FDA Classifies Fibromyalgia Nerve Stimulator as Class II
Published Date: 5/29/2026
Rule
Summary
The FDA is officially classifying the transcutaneous electrical nerve stimulator for fibromyalgia as a Class II device, meaning it’s safe and effective with some special rules. This change helps patients get easier access to this innovative treatment by cutting down red tape. The new classification is effective May 29, 2026, and could speed up device availability without extra costs for makers or users.
Analyzed Economic Effects
5 provisions identified: 3 benefits, 2 costs, 0 mixed.
Device moved to Class II (easier access)
The FDA officially classified the transcutaneous electrical nerve stimulator to treat fibromyalgia symptoms as a Class II (special controls) device effective May 29, 2026 (classification applicable May 18, 2022). FDA says this classification reduces regulatory burdens and can enhance patients' access to this treatment and could speed up device availability without extra costs for makers or users.
De Novo device can serve as 510(k) predicate
Because the device was classified via the De Novo process, it can serve as a predicate device for future devices, letting other sponsors use the less-burdensome 510(k) process instead of a De Novo request or premarket approval application.

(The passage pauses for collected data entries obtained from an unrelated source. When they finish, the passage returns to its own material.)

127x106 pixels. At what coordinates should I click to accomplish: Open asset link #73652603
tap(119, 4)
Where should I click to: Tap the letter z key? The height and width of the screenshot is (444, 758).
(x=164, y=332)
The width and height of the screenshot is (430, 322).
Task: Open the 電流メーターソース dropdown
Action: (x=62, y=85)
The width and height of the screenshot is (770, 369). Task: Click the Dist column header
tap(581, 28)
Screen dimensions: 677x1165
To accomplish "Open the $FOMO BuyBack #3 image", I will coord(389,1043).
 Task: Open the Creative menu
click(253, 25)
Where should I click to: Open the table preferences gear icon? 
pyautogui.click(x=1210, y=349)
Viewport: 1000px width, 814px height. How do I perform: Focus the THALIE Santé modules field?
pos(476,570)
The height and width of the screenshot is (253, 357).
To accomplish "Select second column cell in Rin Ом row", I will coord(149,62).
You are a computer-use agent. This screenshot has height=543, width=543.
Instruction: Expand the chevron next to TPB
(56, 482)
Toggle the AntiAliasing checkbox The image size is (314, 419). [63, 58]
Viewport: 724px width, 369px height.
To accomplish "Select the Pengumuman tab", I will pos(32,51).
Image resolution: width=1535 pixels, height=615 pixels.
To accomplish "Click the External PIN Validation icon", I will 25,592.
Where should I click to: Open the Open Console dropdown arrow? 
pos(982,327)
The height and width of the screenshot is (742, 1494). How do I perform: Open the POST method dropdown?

Device is subject to 510(k) submission now
The document states that transcutaneous electrical nerve stimulators to treat fibromyalgia symptoms are subject to premarket notification under section 510(k) of the FD&C Act at this time (FDA has not determined the device type should be exempt under section 510(m)).
Special controls require safety testing and labeling
FDA established special controls that require non-clinical performance testing (electrical parameter characterization, electrode performance, impedance monitoring), biocompatibility for patient-contacting components, electrical/thermal/mechanical safety and electromagnetic compatibility testing, software verification/validation/hazard analysis, and specific labeling (treatment regimes, electrode shelf life/reuse, device technical summaries, and user instructions).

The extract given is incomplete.